While BookMyShow was Coldplay’s exclusive ticketing partner for their concert in Mumbai, secondary marketplaces such as Viagogo had Coldplay tickets listed on their website for ludicrously exorbitant prices, while BookMyShow displayed a “Sold Out” message to fans eager to purchase tickets. While the official prices for one ticket varied between Rs. 2000 and Rs. 35,000, sites like Viagogo priced one ticket as high as a whopping Rs. 3.36 lakh.
Users flooded social media platforms with grievances and angry retorts, many accusing BookMyShow of complicity in the black marketing of tickets. Aside from organized secondary marketplaces like Viagogo, which black-marketed tickets on a large scale, common people too partook in ticket scalping by selling their extra tickets via WhatsApp groups and Instagram stories at exponentially high prices. They had no qualms in pricing a ticket they bought for Rs. 9,500 for ten times its price at Rs. 95,000.

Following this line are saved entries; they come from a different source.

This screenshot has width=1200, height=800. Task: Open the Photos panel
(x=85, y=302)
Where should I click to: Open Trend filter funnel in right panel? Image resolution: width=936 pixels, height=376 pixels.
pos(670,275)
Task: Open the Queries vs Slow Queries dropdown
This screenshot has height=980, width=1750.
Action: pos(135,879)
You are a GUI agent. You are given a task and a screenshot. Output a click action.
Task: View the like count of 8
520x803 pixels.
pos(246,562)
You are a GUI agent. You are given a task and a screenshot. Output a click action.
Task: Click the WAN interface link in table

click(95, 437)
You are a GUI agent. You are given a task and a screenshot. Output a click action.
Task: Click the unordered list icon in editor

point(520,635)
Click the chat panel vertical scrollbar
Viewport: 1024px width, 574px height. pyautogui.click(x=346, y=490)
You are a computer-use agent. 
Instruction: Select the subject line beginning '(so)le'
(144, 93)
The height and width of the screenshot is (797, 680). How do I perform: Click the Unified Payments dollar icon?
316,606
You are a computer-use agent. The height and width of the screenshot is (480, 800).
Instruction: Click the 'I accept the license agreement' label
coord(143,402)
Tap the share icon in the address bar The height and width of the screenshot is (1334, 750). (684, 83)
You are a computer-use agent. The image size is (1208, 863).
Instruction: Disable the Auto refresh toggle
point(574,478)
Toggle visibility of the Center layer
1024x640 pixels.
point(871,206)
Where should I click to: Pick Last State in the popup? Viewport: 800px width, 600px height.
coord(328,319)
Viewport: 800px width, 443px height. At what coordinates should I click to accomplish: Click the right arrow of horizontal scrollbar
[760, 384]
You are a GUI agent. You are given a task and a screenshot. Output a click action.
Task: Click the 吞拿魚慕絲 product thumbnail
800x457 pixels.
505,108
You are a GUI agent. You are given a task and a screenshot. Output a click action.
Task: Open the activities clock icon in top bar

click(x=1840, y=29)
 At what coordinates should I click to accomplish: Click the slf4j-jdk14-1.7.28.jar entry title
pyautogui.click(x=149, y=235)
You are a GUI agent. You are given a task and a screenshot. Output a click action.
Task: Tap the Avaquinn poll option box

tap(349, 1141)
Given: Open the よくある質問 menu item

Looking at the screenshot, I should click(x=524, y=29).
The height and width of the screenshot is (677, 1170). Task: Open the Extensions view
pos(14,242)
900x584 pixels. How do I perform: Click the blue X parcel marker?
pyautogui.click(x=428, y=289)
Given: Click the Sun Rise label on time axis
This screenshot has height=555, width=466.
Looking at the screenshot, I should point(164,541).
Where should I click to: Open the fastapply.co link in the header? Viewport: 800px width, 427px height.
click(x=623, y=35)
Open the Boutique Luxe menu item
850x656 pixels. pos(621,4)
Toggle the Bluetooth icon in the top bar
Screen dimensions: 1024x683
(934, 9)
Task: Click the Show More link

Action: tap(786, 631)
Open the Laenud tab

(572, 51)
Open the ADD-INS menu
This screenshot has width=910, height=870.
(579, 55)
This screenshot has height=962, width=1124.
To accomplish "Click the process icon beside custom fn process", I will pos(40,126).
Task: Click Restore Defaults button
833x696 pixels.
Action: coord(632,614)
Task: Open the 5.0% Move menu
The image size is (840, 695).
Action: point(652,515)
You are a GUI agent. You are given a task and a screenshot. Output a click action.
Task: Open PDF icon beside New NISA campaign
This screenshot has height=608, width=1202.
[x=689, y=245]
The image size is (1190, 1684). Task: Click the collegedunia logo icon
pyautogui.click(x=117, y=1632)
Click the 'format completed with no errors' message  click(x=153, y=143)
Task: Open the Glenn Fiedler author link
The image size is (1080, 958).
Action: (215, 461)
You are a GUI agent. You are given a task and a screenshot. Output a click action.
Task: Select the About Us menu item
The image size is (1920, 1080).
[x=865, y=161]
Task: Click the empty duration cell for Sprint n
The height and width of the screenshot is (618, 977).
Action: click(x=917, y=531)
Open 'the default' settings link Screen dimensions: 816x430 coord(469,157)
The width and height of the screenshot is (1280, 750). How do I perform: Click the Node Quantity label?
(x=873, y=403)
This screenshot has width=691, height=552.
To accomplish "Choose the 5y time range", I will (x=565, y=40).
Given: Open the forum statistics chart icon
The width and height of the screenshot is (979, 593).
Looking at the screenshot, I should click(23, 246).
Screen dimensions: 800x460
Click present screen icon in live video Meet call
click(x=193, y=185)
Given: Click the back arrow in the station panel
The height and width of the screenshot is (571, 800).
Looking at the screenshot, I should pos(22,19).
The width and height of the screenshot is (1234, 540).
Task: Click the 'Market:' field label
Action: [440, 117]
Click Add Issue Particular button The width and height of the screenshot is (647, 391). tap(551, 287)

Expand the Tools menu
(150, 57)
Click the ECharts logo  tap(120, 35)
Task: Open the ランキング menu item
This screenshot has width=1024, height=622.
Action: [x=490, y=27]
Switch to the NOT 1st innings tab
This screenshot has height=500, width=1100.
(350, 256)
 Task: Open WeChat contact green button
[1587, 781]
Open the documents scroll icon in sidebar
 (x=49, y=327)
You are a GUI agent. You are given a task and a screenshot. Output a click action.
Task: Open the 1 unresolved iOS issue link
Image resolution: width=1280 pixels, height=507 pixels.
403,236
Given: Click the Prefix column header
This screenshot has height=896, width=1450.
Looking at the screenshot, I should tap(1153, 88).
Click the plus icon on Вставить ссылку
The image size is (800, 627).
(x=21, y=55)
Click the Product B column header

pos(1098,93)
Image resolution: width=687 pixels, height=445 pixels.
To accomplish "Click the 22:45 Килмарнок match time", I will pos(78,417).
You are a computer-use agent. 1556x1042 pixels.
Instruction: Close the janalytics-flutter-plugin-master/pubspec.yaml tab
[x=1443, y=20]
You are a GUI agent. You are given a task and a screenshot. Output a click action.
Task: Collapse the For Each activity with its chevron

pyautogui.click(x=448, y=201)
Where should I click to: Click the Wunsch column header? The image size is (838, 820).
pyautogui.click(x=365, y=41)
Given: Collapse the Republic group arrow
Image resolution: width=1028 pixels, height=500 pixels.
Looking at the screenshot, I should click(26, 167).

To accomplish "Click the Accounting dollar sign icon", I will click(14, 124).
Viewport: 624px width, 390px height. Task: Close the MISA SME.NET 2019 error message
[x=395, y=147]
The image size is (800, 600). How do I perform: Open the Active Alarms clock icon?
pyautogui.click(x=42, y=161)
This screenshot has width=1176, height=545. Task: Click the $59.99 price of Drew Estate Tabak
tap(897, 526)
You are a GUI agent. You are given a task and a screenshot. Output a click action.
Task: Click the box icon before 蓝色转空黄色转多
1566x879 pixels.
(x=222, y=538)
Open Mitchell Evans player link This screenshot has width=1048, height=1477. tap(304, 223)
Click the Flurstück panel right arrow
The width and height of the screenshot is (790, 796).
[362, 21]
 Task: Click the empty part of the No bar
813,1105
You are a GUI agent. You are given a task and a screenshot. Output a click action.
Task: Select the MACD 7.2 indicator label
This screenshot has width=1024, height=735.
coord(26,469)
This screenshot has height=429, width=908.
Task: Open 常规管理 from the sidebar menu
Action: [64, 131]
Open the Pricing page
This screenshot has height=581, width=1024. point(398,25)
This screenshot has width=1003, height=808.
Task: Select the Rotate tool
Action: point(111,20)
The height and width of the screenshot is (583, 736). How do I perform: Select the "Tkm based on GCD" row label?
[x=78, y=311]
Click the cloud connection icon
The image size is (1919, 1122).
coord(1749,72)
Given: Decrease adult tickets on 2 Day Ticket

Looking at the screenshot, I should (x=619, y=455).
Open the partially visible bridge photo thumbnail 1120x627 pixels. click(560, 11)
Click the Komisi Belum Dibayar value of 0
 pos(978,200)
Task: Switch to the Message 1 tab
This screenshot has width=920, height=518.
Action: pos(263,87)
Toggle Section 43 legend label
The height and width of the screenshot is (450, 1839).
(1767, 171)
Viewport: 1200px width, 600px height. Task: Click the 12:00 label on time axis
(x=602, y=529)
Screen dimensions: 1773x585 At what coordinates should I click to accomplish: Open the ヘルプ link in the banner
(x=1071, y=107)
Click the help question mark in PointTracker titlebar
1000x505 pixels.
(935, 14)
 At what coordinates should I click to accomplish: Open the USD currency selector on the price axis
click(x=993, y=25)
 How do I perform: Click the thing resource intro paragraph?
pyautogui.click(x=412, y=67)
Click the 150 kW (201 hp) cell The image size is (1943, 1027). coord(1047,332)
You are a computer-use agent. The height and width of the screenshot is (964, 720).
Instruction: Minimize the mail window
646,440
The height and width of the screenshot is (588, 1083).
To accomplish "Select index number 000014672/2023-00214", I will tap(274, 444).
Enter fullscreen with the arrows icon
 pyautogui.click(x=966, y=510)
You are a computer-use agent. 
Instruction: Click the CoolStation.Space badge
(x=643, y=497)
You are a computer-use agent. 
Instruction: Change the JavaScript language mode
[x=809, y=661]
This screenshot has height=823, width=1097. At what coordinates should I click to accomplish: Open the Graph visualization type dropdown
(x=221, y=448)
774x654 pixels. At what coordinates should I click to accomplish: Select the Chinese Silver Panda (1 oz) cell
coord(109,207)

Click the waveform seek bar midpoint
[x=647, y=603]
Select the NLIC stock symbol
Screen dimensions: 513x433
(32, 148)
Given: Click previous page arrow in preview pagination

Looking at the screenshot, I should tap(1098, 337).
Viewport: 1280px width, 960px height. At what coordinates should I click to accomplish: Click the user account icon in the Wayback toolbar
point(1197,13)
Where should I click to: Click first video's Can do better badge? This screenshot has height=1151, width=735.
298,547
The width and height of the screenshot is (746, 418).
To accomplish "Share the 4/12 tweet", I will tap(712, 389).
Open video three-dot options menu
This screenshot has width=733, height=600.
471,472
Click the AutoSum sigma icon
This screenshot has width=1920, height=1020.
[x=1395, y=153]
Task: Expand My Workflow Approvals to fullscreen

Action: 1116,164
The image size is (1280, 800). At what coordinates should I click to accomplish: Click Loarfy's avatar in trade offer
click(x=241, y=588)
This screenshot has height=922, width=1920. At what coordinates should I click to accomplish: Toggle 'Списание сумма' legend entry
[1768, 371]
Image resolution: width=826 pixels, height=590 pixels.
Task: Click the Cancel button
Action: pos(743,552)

Advocate Amit Vyas filed a complaint accusing the ticketing platform BookMyShow of black marketing the concert tickets, based on whose complaint a probe was initiated by the Mumbai police. However, BookMyShow condemned ticket scalping and warned fans from falling prey to scams selling tickets through unauthorized websites. BookMyShow has filed a complaint over the issue and assured its support during the course of the investigation.
Based on Vyas’s complaint, the Economic Offences Wing (EOW) summoned BookMyShow’s CEO and co-founder Ashish Hemrajani and its technical head for questioning on the matter on Saturday. Now, the EOW has issued a fresh summons to Hemrajani to appear before an investigating officer today.
BookMyShow claims that it had taken all the necessary measures to ensure that genuine fans got a chance to purchase tickets by limiting the number of tickets that could be bought at once to four. However, it is dubious why BookMyShow restricted its measures to limiting the number of tickets that could be purchased at once to four when a relatively straightforward and fool-proof solution to ticket scalping is widely used by several event organizers already. Could BookMyShow not have asked buyers for proof of personal identification so that linking a government ID to the ticket would ensure that only the person in whose name the ticket is issued would be allowed to enter? Why could the tickets not be non-transferable? These are questions looming large on BookMyShow’s innocence.